■ Problem details
If a line in the records below contains the word "خرید", copy it.

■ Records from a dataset
* * * * *

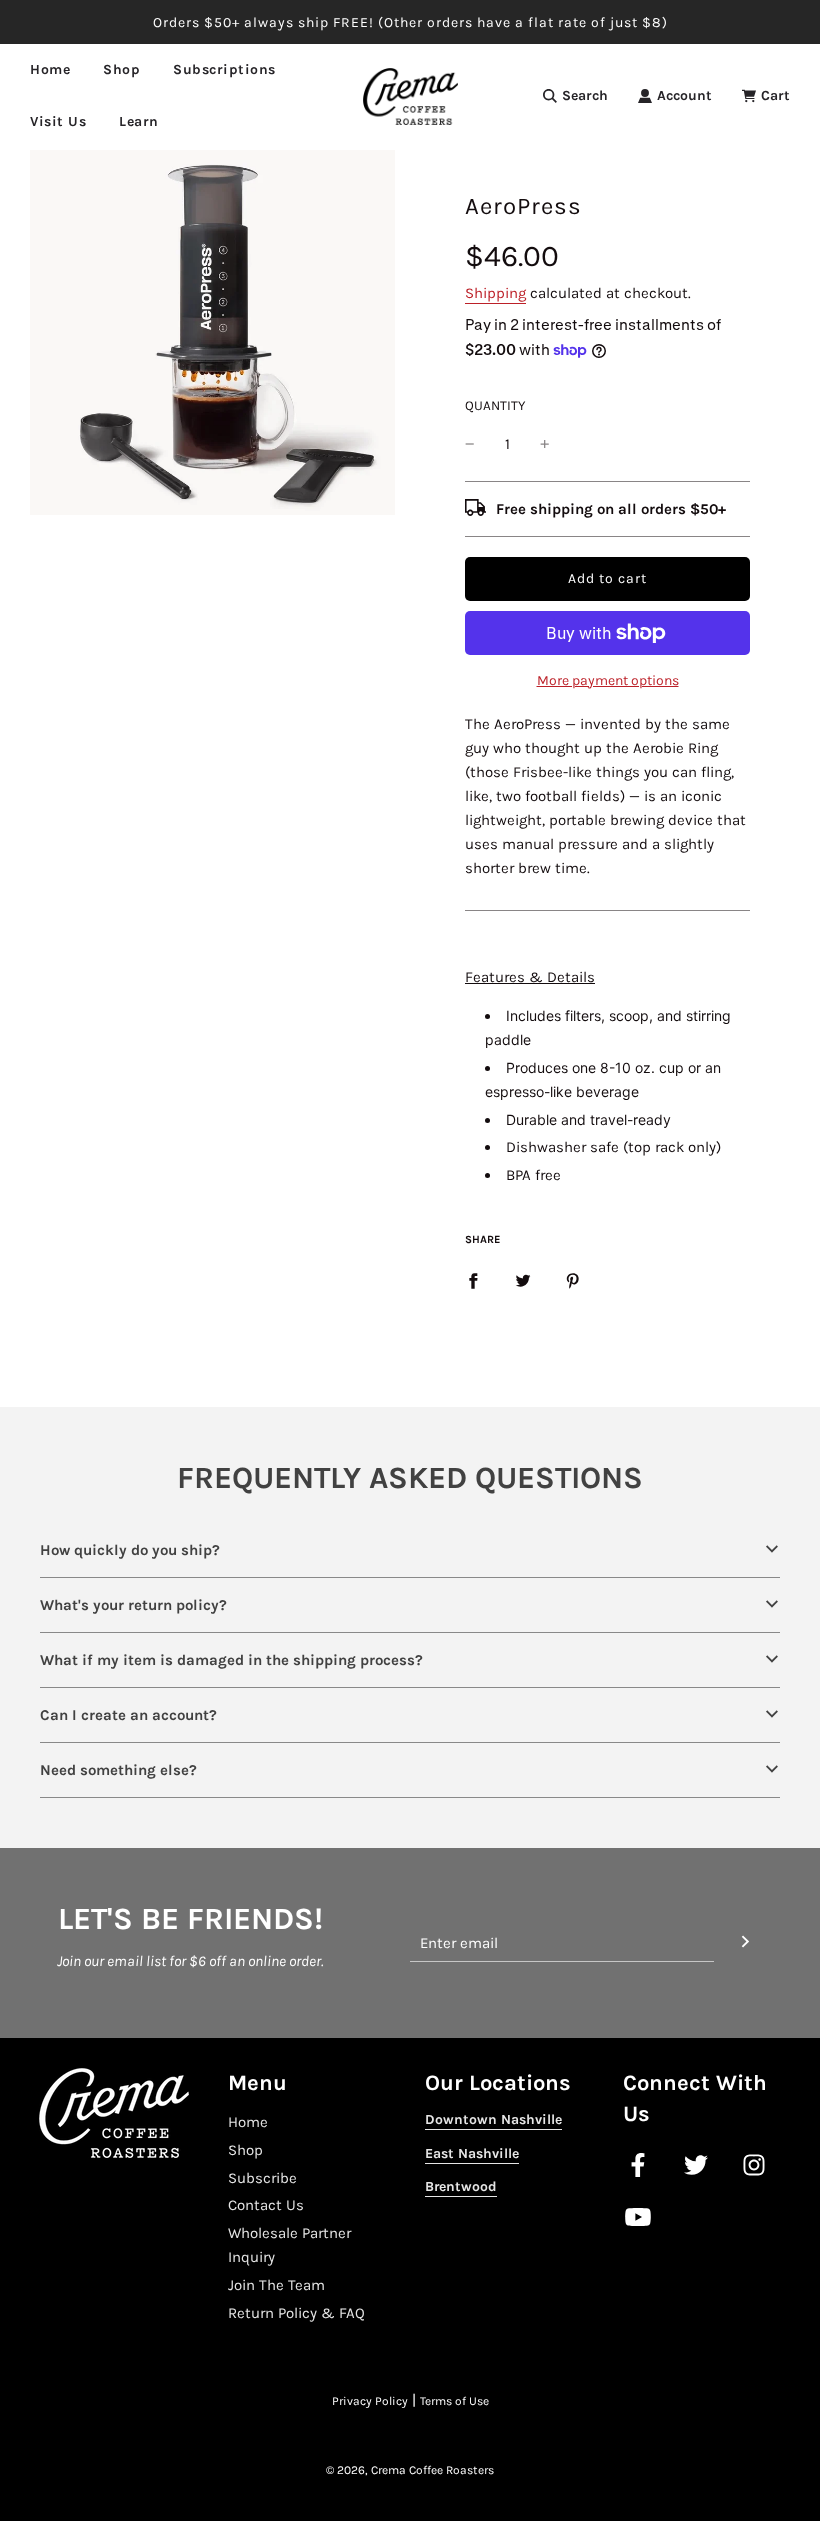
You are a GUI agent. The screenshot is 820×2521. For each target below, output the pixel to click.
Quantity (495, 405)
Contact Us (266, 2205)
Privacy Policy (370, 2401)
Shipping (495, 293)
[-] (470, 444)
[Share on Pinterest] (573, 1280)
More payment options (608, 680)
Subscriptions (224, 69)
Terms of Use (454, 2401)
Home (50, 69)
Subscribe (262, 2178)
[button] (410, 1550)
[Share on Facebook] (473, 1280)
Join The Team (276, 2285)
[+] (545, 444)
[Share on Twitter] (523, 1280)
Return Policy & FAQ (296, 2313)
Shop (245, 2150)
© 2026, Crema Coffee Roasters (410, 2470)
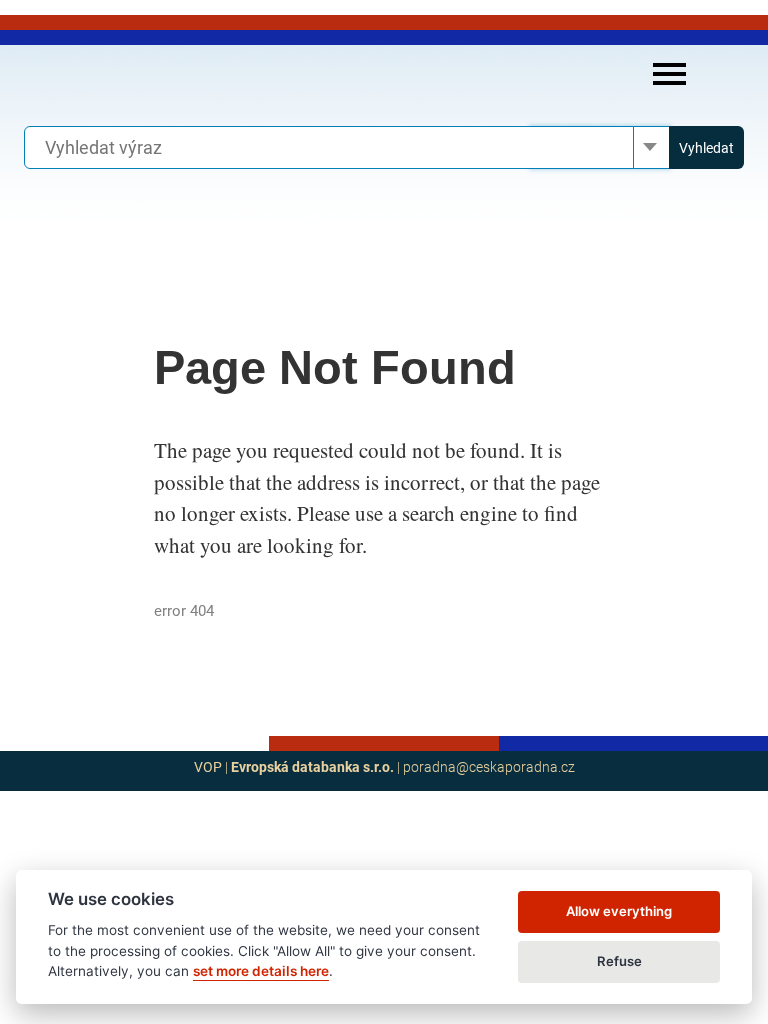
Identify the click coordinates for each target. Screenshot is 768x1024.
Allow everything (619, 911)
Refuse (619, 961)
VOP (208, 767)
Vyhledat (706, 148)
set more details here (261, 971)
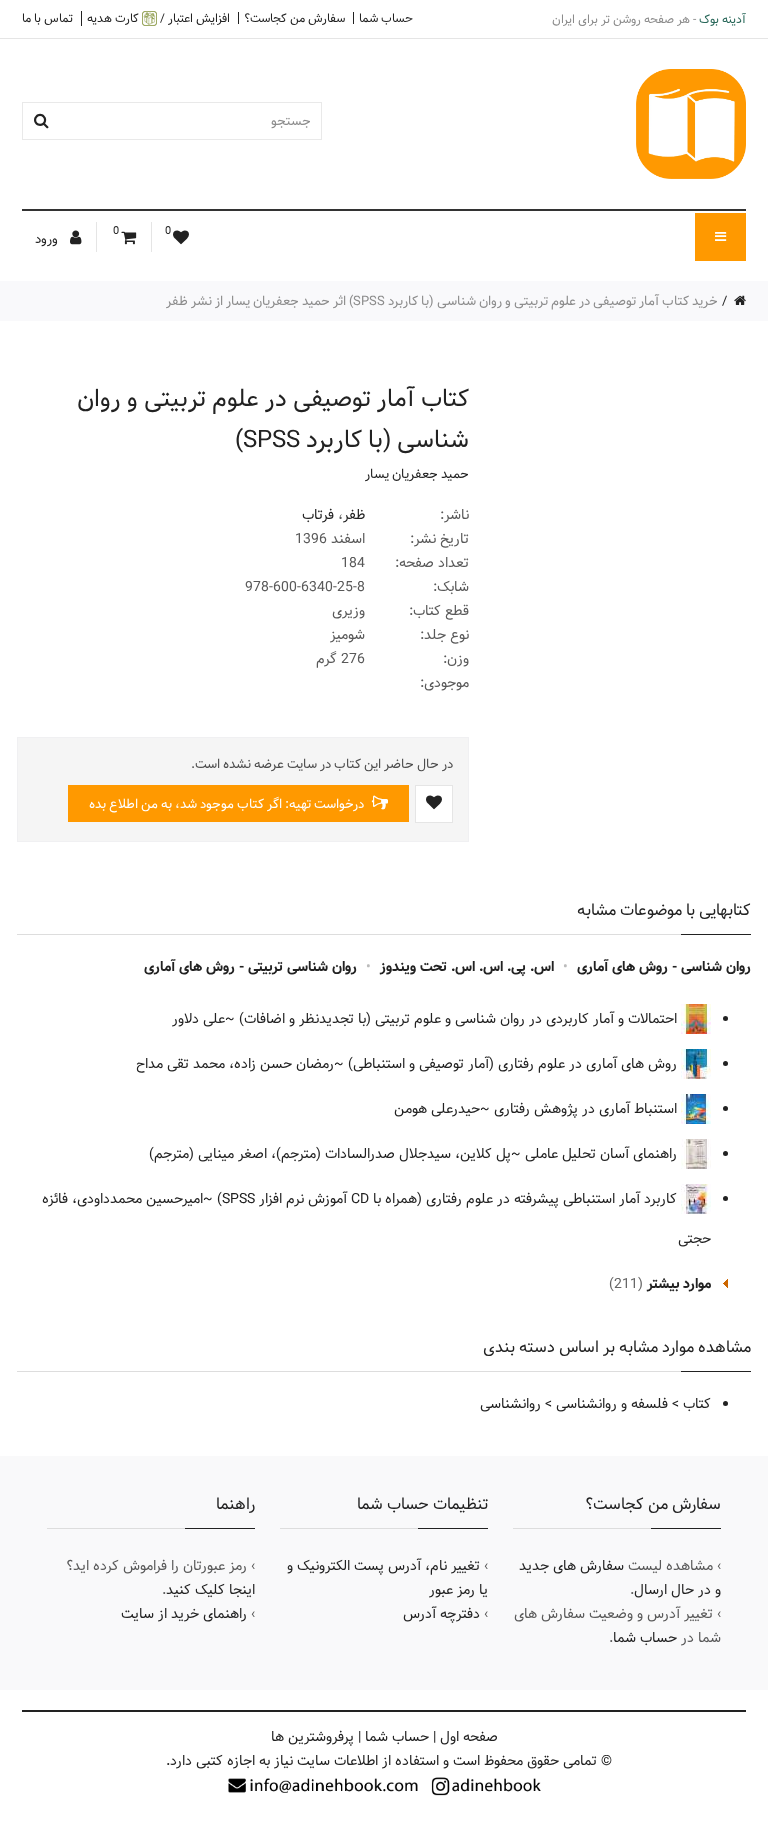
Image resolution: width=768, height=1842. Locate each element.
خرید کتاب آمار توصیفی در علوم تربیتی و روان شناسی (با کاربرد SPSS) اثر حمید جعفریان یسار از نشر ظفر (442, 301)
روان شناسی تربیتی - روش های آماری (250, 967)
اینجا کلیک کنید (210, 1590)
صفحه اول (469, 1737)
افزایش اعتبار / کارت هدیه (158, 18)
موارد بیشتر (679, 1284)
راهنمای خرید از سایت (184, 1614)
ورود (48, 239)
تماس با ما (47, 18)
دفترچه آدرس (441, 1614)
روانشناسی (510, 1404)
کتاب (697, 1404)
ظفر (354, 515)
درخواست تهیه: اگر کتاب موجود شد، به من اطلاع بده (228, 804)
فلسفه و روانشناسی (612, 1404)
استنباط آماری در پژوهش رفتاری (587, 1109)
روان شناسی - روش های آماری (664, 967)
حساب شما (386, 18)
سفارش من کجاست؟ (294, 18)
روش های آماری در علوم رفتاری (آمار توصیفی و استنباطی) (514, 1064)
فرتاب (318, 515)
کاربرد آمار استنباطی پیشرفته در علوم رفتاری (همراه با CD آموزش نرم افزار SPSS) (449, 1199)
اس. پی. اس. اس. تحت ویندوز (467, 967)
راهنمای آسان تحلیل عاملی (603, 1154)
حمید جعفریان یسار (417, 474)
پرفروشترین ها (312, 1737)
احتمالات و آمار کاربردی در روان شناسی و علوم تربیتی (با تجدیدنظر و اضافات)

* * * * *

■ Written response
خرید کتاب آمار توصیفی در علوم تربیتی و روان شناسی (با کاربرد SPSS) اثر حمید جعفریان یسار از نشر ظفر (442, 301)
راهنمای خرید از سایت (184, 1614)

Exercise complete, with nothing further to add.